Herren-Tennisturnier : „Kerber-Effekt“ soll Hamburger Rothenbaum-Stadion füllen

Der scheidende Turnierchef Michael Stich posiert in Hamburg im Tennisstadion am Rothenbaum. /Archiv
Der scheidende Turnierchef Michael Stich posiert in Hamburg im Tennisstadion am Rothenbaum. /Archiv

Der Vorverkauf für das Traditionsturnier läuft gut. Turnierchef Michael Stich freut sich über das Starterfeld.

shz.de von
17. Juli 2018, 14:47 Uhr

Hamburg | Die Organisatoren des Herren-Tennisturniers am Hamburger Rothenbaum hoffen auf den „Kerber-Effekt“ für die ATP-Traditionsveranstaltung. „Der Vorverkauf läuft schon sehr positiv. Aber Angelique Kerbers toller Erfolg in Wimbledon bringt mit Sicherheit einen Schub im Ticketverkauf“, sagte HSE-Geschäftsführer Detlef Hammer am Dienstag im Tennisstadion am Rothenbaum. „Ich gehe davon aus, dass wir einen besseren Zuschauerschnitt haben als im Vorjahr.“

So sei das Legenden-Match zwischen dem scheidenden Turnierdirektor Michael Stich und US-Legende John McEnroe am Sonntag schon ausverkauft. „Das Match mit John ist für mich ein toller Abschluss, ein absolutes Highlight“, betonte Stich. „Schön zu wissen, dass die Menschen zwei ältere Herren noch einmal sehen wollen“, witzelte der 49-Jährige. Auf den 1991er-Wimbledonsieger folgt 2019 der Österreicher Peter-Michael Reichelt als Turnierchef.

Alte Hasen und Tennis-Nachwuchs

Mit dem Starterfeld des ATP-World-Tour-500-Turniers ist Stich „extremst zufrieden“. Angeführt vom österreichischen Aufsteiger Dominic Thiem sei es ein starker Mix aus leistungsstarken Routiniers und aufstrebenden jüngeren Akteuren. Im Hauptfeld der 112. Auflage vom 21. bis 29. Juli stehen auch die Deutschen Philipp Kohlschreiber, Peter Gojowczyk, Maximilian Marterer und Jan-Lennard Struff.

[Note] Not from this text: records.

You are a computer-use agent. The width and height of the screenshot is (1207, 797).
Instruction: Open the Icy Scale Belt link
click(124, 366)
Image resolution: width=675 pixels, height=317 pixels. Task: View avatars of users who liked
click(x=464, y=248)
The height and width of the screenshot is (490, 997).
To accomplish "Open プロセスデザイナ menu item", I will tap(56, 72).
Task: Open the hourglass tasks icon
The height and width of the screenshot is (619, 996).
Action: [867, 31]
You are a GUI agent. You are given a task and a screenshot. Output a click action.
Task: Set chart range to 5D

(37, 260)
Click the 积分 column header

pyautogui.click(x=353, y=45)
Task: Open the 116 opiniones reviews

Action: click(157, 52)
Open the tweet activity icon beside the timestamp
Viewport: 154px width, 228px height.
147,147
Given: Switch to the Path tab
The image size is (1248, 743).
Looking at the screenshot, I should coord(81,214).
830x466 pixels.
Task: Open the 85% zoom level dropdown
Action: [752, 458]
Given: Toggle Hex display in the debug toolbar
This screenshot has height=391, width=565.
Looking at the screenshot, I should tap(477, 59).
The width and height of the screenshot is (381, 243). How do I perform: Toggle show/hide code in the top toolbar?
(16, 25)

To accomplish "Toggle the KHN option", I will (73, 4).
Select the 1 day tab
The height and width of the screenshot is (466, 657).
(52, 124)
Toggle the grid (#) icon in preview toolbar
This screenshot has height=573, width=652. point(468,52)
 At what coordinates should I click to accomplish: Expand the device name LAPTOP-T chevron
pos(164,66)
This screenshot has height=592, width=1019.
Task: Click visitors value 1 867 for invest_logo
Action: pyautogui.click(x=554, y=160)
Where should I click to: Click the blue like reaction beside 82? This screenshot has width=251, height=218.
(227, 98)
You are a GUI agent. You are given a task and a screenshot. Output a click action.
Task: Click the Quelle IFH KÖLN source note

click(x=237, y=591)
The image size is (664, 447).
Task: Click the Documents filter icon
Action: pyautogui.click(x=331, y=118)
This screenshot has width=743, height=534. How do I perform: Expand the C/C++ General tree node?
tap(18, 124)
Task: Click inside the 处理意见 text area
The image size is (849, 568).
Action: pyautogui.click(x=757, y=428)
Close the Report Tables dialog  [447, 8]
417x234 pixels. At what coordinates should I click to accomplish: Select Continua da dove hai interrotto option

Die Wildcards erhält neben der deutschen Nachwuchshoffnung Rudi Molleker und dem Norweger Casper Ruud auch Florian Mayer, der seine Karriere nach dieser Saison beendet. „Er hat so oft wie kein anderer Deutscher hier gespielt und sich immer stark präsentiert. Das ist auch eine kleine Anerkennung und ein Dankeschön“, meinte Stich. Drei deutsche Youngster können noch über die Qualifikation nachrücken.